The purpose of this article is only to share interesting charts, data points and thought-provoking opinions. It is NOT a recommendation. If you wish to consider an investment, you are strongly advised to consult your advisor. This article is strictly for educative purposes only.
Rahul Rao has been Investing since 2014. He has helped conduct financial literacy programs for over 1,50,000 investors. He helped start a family office for a 50-year-old conglomerate and worked at an AIF, focusing on small and mid-cap opportunities. He evaluates stocks using an evidence-based, first-principles approach as opposed to comforting narratives.
Disclosure: The writer and his dependents hold Orient Cements shares at less than 1% of Portfolio allocation.
NOTES :
IDFC First Reverse Merger Note
The conclusion is that this is one of those cases where the Reverse Merger did NOT play out as anticipated because not only did the differential (arbitrage) go down over time as is expected but also the price of IDFC Ltd, the lower priced security, and IDFC First Bank BOTH went down over the period. So a loss was incurred attempting to profit from this arbitrage. The reverse merger thesis was unsuccessful, highlighting the fact that Reverse Merger comes with a risk. It was also fun to chart out the Arbitrage as a percentage.
Another point is that the transaction closed in nearly 1 year, so you had capital tied up on a losing bet.
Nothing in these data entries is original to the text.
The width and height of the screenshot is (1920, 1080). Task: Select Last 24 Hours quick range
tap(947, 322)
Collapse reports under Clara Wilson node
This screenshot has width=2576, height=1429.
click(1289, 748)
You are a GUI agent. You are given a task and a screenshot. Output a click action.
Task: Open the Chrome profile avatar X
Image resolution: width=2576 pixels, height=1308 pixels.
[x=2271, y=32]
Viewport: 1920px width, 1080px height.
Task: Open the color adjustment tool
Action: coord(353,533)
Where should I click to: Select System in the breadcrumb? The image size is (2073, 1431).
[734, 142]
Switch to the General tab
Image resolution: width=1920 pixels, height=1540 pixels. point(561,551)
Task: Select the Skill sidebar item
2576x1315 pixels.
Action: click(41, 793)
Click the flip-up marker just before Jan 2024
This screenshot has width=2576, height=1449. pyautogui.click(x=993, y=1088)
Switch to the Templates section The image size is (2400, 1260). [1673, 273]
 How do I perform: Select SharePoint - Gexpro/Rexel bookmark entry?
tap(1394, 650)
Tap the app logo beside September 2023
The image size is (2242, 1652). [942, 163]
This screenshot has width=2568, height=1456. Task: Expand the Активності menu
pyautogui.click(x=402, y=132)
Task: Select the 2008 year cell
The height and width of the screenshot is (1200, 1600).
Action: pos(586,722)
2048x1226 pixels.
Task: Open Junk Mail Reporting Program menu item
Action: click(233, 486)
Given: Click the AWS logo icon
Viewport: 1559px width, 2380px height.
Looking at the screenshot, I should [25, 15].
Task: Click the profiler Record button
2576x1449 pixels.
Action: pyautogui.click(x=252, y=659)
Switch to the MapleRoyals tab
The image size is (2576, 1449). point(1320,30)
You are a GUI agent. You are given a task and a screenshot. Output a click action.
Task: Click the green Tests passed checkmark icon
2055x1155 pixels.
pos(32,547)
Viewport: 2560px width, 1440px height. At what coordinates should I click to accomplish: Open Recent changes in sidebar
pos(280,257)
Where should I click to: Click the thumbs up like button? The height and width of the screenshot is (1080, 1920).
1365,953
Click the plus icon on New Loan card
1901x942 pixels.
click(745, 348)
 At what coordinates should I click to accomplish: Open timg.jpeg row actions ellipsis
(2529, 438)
Another point is that this movement was uncorrelated to the market, which WENT UP !! A better way could’ve been to hedge the position and lock in a profit, the nuances of which are a little alien to me yet.
The real risk lies in the residual inventory of stock ull hold. So in nut shell, it's a play on orient being undervalued or not. If in some ones mind it's undervalued, then only he will go for this transaction, but then - why would he offer his shares in open offer for 8% at 50% acceptance ratio while keeping his 50% exposure for further gains.
However if a person thinks oriend is over valued and hence takes a pint on acceptamce ratio only. The 50% acceptance which gives him 8% on total capital has an assumption that orient price won't fallapost acquisition. And hence the 8% is not at all risk free in that sense.
Your assumptions and theories appear to be accurate across all three cases, and your observations have been duly reported as perceived.
Regarding the IDFC First case, the issue stemmed from weak fundamentals prevalent within the private banking sector as a whole.
In the matter of Orient Cement, I believe it represents an exceptional investment opportunity, particularly given its closer alignment with the Birla group rather than the Adani group. However, your table, indicating a potential timeline of 10 months to navigate prevailing uncertainties, casts a shadow over the valuation differential.